- [GOAL OF THE EXERCISE] Can you update the data so every "GUI agent" reads "UI agent" and nothing else changes?

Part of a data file
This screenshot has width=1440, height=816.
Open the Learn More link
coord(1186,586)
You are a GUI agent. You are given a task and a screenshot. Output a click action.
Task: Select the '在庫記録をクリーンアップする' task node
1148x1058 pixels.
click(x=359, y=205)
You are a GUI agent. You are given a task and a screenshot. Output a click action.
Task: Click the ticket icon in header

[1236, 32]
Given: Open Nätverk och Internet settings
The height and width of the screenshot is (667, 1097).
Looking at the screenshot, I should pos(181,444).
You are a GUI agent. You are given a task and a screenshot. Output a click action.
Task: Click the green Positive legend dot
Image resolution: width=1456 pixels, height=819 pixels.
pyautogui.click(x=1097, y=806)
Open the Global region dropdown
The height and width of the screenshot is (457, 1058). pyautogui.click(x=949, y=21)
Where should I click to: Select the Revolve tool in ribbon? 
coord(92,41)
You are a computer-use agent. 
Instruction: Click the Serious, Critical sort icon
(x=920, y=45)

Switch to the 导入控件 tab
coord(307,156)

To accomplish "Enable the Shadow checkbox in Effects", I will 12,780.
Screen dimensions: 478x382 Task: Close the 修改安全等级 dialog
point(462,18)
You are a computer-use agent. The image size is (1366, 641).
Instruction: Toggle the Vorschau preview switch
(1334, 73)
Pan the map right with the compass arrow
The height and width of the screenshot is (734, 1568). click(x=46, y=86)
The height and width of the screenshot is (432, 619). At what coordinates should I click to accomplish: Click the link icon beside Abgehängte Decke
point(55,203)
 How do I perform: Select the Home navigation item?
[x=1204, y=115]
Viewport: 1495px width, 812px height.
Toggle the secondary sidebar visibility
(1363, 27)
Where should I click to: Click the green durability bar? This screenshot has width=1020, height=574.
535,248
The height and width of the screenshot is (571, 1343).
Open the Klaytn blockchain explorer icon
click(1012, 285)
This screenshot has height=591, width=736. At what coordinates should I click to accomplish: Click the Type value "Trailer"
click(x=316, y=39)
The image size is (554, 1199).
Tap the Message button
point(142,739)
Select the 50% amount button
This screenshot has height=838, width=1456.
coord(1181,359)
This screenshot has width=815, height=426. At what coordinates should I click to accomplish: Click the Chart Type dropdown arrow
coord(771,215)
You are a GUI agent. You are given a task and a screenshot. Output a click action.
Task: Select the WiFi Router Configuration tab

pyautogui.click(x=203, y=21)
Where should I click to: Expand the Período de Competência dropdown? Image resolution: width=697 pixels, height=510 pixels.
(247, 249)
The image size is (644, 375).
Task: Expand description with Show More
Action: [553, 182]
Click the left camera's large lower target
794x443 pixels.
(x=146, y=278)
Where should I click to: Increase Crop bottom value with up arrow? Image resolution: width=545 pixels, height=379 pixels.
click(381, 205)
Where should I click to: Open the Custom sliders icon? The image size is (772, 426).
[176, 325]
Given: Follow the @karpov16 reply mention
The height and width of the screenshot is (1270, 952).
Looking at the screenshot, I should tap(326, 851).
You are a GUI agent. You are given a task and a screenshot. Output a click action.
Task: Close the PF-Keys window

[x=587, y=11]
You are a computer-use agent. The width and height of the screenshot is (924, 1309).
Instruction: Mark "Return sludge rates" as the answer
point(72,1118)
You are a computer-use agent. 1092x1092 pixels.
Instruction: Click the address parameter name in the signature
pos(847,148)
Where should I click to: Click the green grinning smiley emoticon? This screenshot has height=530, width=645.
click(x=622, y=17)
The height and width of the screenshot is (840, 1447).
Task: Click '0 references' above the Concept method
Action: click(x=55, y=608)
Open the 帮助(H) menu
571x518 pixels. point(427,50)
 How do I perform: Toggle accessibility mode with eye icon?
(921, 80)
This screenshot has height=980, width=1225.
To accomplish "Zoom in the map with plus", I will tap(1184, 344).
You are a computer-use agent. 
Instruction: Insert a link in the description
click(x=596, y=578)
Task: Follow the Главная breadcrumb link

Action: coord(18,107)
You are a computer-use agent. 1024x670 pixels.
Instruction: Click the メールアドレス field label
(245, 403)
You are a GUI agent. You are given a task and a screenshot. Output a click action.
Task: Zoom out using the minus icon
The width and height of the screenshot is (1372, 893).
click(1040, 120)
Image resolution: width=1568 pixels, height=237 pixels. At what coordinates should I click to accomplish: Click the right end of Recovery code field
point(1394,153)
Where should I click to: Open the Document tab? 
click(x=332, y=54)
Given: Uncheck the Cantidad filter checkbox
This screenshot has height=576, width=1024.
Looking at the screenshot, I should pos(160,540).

- [RIGHT ANSWER]
This screenshot has width=1440, height=816.
Open the Learn More link
coord(1186,586)
You are a UI agent. You are given a task and a screenshot. Output a click action.
Task: Select the '在庫記録をクリーンアップする' task node
1148x1058 pixels.
click(x=359, y=205)
You are a UI agent. You are given a task and a screenshot. Output a click action.
Task: Click the ticket icon in header

[1236, 32]
Given: Open Nätverk och Internet settings
The height and width of the screenshot is (667, 1097).
Looking at the screenshot, I should pos(181,444).
You are a UI agent. You are given a task and a screenshot. Output a click action.
Task: Click the green Positive legend dot
Image resolution: width=1456 pixels, height=819 pixels.
pyautogui.click(x=1097, y=806)
Open the Global region dropdown
The height and width of the screenshot is (457, 1058). pyautogui.click(x=949, y=21)
Where should I click to: Select the Revolve tool in ribbon? 
coord(92,41)
You are a computer-use agent. 
Instruction: Click the Serious, Critical sort icon
(x=920, y=45)

Switch to the 导入控件 tab
coord(307,156)

To accomplish "Enable the Shadow checkbox in Effects", I will 12,780.
Screen dimensions: 478x382 Task: Close the 修改安全等级 dialog
point(462,18)
You are a computer-use agent. The image size is (1366, 641).
Instruction: Toggle the Vorschau preview switch
(1334, 73)
Pan the map right with the compass arrow
The height and width of the screenshot is (734, 1568). click(x=46, y=86)
The height and width of the screenshot is (432, 619). At what coordinates should I click to accomplish: Click the link icon beside Abgehängte Decke
point(55,203)
 How do I perform: Select the Home navigation item?
[x=1204, y=115]
Viewport: 1495px width, 812px height.
Toggle the secondary sidebar visibility
(1363, 27)
Where should I click to: Click the green durability bar? This screenshot has width=1020, height=574.
535,248
The height and width of the screenshot is (571, 1343).
Open the Klaytn blockchain explorer icon
click(1012, 285)
This screenshot has height=591, width=736. At what coordinates should I click to accomplish: Click the Type value "Trailer"
click(x=316, y=39)
The image size is (554, 1199).
Tap the Message button
point(142,739)
Select the 50% amount button
This screenshot has height=838, width=1456.
coord(1181,359)
This screenshot has width=815, height=426. At what coordinates should I click to accomplish: Click the Chart Type dropdown arrow
coord(771,215)
You are a UI agent. You are given a task and a screenshot. Output a click action.
Task: Select the WiFi Router Configuration tab

pyautogui.click(x=203, y=21)
Where should I click to: Expand the Período de Competência dropdown? Image resolution: width=697 pixels, height=510 pixels.
(247, 249)
The image size is (644, 375).
Task: Expand description with Show More
Action: [553, 182]
Click the left camera's large lower target
794x443 pixels.
(x=146, y=278)
Where should I click to: Increase Crop bottom value with up arrow? Image resolution: width=545 pixels, height=379 pixels.
click(381, 205)
Where should I click to: Open the Custom sliders icon? The image size is (772, 426).
[176, 325]
Given: Follow the @karpov16 reply mention
The height and width of the screenshot is (1270, 952).
Looking at the screenshot, I should tap(326, 851).
You are a UI agent. You are given a task and a screenshot. Output a click action.
Task: Close the PF-Keys window

[x=587, y=11]
You are a computer-use agent. The width and height of the screenshot is (924, 1309).
Instruction: Mark "Return sludge rates" as the answer
point(72,1118)
You are a computer-use agent. 1092x1092 pixels.
Instruction: Click the address parameter name in the signature
pos(847,148)
Where should I click to: Click the green grinning smiley emoticon? This screenshot has height=530, width=645.
click(x=622, y=17)
The height and width of the screenshot is (840, 1447).
Task: Click '0 references' above the Concept method
Action: click(x=55, y=608)
Open the 帮助(H) menu
571x518 pixels. point(427,50)
 How do I perform: Toggle accessibility mode with eye icon?
(921, 80)
This screenshot has height=980, width=1225.
To accomplish "Zoom in the map with plus", I will tap(1184, 344).
You are a computer-use agent. 
Instruction: Insert a link in the description
click(x=596, y=578)
Task: Follow the Главная breadcrumb link

Action: coord(18,107)
You are a computer-use agent. 1024x670 pixels.
Instruction: Click the メールアドレス field label
(245, 403)
You are a UI agent. You are given a task and a screenshot. Output a click action.
Task: Zoom out using the minus icon
The width and height of the screenshot is (1372, 893).
click(1040, 120)
Image resolution: width=1568 pixels, height=237 pixels. At what coordinates should I click to accomplish: Click the right end of Recovery code field
point(1394,153)
Where should I click to: Open the Document tab? 
click(x=332, y=54)
Given: Uncheck the Cantidad filter checkbox
This screenshot has height=576, width=1024.
Looking at the screenshot, I should pos(160,540).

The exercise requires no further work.